# PROBLEM TO WORK ON
Return the data below exactly, stopping after the line with "Expand the status bar document info arrow".

# RECORDED DATA
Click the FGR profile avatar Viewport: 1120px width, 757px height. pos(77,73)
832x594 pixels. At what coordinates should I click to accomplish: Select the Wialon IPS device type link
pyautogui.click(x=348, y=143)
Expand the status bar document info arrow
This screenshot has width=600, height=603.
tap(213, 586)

# REPLY
Click the FGR profile avatar Viewport: 1120px width, 757px height. pos(77,73)
832x594 pixels. At what coordinates should I click to accomplish: Select the Wialon IPS device type link
pyautogui.click(x=348, y=143)
Expand the status bar document info arrow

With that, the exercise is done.